> **Selected extract**:
==============================
Summary: Given a positive integer N find 2 positive integers such that $$ x + y = N $$Let X and Y be the number of bits set in the base 2 representation of x and y respectively(Hamming weight of x and y). Maximize X + Y.

For some reason I had a hard time at first in python(mostly because I was using an stupid algorithm that was too slow with large N) so I decided to try to solve it using Haskell. Eventually I managed to solve it somehow with very good performance with this Haskell code:

import IO
import Control.Monad

read_number_of_cases :: IO Integer

read_number_of_cases = do
    s <- getLine
    let number_of_cases = read s :: Integer
    return number_of_cases

main :: IO ()

main = do
    hSetBuffering stdin LineBuffering
    number_of_cases <- read_number_of_cases
    forM_ [1..number_of_cases] (\i -> do
        line <- getLine
        let number = read line :: Integer
            a000120 0 = 0
            a000120 n = a000120 n' + m where (n', m) = divMod n 2
            middle = if even number
                     then truncate(toRational(number)/2)::Integer
                     else truncate(toRational(number)/2)::Integer
            max_p1 = if (a000120 middle)>=(truncate(logBase 2 (fromIntegral middle))+1)
                     then middle
                     else truncate(2**fromIntegral(truncate(logBase 2 (fromIntegral middle)))-1)
            max_p2 = if (a000120 number)>=(truncate(logBase 2 (fromIntegral number))+1)
                     then number
                     else truncate(2**fromIntegral(truncate(logBase 2 (fromIntegral number)))-1)
            result = if max_p1 > max_p2
                     then a000120(max_p1) + a000120(number - max_p1)
==============================
> **Data for this exercise**:

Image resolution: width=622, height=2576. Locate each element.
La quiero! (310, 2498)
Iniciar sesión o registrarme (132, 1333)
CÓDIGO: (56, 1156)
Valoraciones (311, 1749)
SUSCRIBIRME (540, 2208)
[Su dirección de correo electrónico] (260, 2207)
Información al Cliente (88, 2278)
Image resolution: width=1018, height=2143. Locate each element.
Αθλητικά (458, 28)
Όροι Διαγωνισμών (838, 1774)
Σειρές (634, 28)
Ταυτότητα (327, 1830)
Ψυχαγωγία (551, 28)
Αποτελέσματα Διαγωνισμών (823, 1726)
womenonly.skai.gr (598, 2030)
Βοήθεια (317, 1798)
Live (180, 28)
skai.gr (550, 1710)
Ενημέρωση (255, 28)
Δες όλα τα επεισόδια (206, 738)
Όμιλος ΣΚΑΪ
==============================
> **What this exercise asks**:
1) List every name defined in the let block of the forum post's Haskell code that begins with "let number = read line :: Integer".
2) Return the records unchanged, beginning at the line that has "Όροι Διαγωνισμών (838, 1774)" and stopping after the last line of the records.

> **Solutions per task**:
1) number, a000120, middle, max_p1, max_p2, result

2)
Όροι Διαγωνισμών (838, 1774)
Σειρές (634, 28)
Ταυτότητα (327, 1830)
Ψυχαγωγία (551, 28)
Αποτελέσματα Διαγωνισμών (823, 1726)
womenonly.skai.gr (598, 2030)
Βοήθεια (317, 1798)
Live (180, 28)
skai.gr (550, 1710)
Ενημέρωση (255, 28)
Δες όλα τα επεισόδια (206, 738)
Όμιλος ΣΚΑΪ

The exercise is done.